Taffy wore a black long-sleeved leotard, black tights, and my tap shoes with a pair of socks she didn’t need. She had tied a jewel blue sarong around her waist that made the whole thing look smart, like maybe she was going to a dance class and maybe she was going out to dinner. “Now I know why I came here. All the McSwains know how to lie.”

The three girls from the class slumped against the barre as soon as George turned his back on them. “On the floor, stretch it out,” I said. “We’ve got another group coming in.” The three of
them sank down to the floor in full splits and pressed their bony chests toward the wood. Little ballerinas can be sullen, but they are endlessly obedient.

“That Katrina is a real swayback. You could set a cup of tea down on that girl’s ass.

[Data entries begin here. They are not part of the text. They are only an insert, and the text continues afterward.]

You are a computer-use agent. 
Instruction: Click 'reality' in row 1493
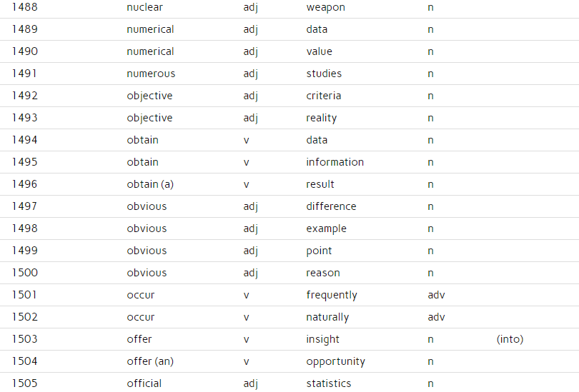(321, 118)
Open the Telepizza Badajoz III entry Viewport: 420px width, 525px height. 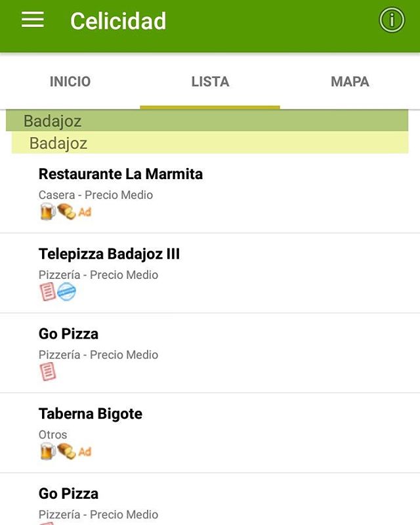[109, 255]
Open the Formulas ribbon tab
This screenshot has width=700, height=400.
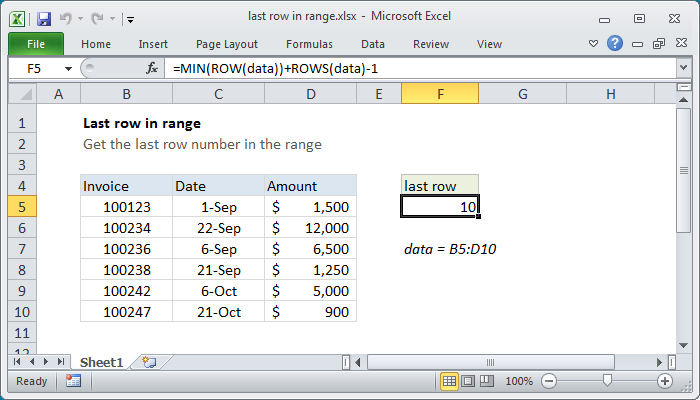point(309,44)
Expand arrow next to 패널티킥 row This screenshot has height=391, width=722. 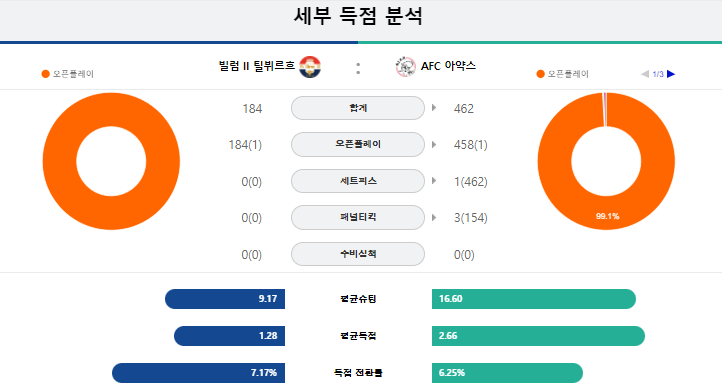pyautogui.click(x=434, y=217)
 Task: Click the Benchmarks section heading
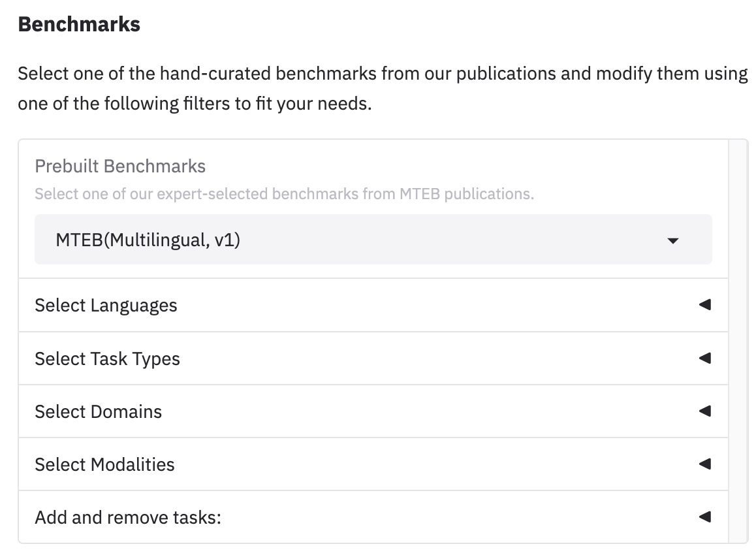pyautogui.click(x=79, y=24)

You have to watch her every minute.”

“I’ll watch her,” I said.

“Do you want me to do the tap?” George asked. “You don’t have to stay.”

“No,” Taffy said.

“I’m sorry I left you here all afternoon. Taffy came in and then Stamp bit your father and we had to go to the hospital.”

“Stamp doesn’t bite,” Taffy said, seeming to imply that perhaps I had bitten Tom and was trying to pin it on the dog.

“The hospital?”

“He’s fine. He just needed a tetanus shot.”

“Never a dull moment.” George looked at the clock.

“Go to class,” I said.

“Change clothes,” Taffy said.

“There isn’t time. If I run now I’ll just make it.” George gave us both a quick kiss and went flying for the door.

“You can’t go to law school dressed like that!” Taffy said.

“They’ve already seen it all! We’ll talk tonight,” he called back to Taffy. “I want to hear everything.”

But Taffy only waved. I don’t think she particularly felt like telling everything to any of us.